Culture and Consciousness
Anup Beniwal
HISTORICIZING CULTURES, COMPARING HISTORIES: SAANSKRITIK ITIHAAS: EIK TULNATMAK SARVEKSHAN by Devesh Vijay Hindi Madhyam Karyanvay Nideshalya, 2010, 403 pp., 180
March 2010, volume 34, No 3

Today the best of students and the best of parents have shifted their academic allegiance from ‘social/humane’ to ‘professional’ education under the diktat of market imperatives. The professional pragmatics, powered by information, technological and market superhighways, have forever changed the pedagogical contours and thrust of higher education. While on one hand this ‘shift and speed’ has led to virtual mushrooming of ‘instant-education-outlets,’ on the other it has created an unprecedented epistemic lull in the discipline of Social Sciences and Humanities. The lucre inherent in instant information has taken the lustre off conventional knowledge and wisdom, and put Social Science education under tremendous pressure. In other words the displacement has created an epistemic imbalance that needs to be addressed instantly, especially by custodians of education—institutional or otherwise.

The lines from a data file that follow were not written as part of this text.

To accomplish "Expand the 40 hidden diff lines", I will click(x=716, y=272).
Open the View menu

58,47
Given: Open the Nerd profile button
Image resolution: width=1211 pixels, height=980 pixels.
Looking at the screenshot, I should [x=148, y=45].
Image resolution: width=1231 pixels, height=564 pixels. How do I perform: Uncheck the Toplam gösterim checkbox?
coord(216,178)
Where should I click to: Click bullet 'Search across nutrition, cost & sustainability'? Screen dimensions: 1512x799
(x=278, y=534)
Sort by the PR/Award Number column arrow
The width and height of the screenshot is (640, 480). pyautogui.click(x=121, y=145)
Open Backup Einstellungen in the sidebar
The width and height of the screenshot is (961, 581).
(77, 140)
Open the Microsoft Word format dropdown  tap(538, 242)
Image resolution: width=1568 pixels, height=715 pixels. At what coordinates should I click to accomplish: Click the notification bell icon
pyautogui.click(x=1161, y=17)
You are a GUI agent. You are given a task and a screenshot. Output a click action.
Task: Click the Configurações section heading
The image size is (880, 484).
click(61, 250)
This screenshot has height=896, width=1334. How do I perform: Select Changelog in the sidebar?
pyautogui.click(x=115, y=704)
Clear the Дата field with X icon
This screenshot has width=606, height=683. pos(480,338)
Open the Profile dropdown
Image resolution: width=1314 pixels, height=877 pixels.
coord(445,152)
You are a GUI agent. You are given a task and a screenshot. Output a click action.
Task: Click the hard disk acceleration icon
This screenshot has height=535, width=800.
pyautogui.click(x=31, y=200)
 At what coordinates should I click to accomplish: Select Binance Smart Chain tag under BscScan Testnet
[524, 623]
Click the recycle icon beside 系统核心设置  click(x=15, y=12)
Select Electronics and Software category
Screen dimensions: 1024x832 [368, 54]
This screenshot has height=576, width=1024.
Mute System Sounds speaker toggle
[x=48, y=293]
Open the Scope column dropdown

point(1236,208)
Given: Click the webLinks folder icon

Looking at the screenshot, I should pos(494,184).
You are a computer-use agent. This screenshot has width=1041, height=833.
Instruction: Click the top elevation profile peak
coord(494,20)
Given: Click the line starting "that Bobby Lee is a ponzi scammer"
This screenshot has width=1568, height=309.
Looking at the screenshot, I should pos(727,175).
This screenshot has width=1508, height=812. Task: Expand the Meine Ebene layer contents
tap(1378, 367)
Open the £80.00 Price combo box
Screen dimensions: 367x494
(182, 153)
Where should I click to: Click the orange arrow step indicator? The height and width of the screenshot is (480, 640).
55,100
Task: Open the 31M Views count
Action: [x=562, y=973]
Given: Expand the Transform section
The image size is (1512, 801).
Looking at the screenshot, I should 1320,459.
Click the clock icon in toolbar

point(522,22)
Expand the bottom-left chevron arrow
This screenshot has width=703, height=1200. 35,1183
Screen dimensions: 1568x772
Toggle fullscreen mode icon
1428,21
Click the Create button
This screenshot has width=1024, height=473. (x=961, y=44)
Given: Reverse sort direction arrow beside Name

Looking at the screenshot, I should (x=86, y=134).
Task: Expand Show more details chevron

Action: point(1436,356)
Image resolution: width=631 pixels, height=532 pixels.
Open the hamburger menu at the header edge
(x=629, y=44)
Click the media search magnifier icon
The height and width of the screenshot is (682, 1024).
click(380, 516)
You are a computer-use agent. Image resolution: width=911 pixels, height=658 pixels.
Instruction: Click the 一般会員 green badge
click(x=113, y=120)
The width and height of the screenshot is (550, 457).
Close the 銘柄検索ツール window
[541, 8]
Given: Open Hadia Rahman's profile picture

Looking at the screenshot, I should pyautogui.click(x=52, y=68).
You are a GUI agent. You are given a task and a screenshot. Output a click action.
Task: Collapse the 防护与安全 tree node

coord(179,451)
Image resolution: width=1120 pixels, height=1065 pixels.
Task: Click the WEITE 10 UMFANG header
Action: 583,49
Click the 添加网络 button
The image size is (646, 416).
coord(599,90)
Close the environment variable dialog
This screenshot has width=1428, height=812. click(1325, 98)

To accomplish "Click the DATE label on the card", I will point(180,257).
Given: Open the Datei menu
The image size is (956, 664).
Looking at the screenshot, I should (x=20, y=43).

The current academic bias exists at various levels. Apart from facing inter-disciplinary academic indifference vis-a-vis technological or management education, within the discipline itself, Social Sciences education suffers from a kind of language-schism as medium of instruction and ‘subject-resource’ at the level of higher education. While it is still easier to get good text-books in English, there is a definite paucity of standard text (book) resources in Hindi or other Indian languages. At one level this also acts as a dampener for the Social Science enthusiast.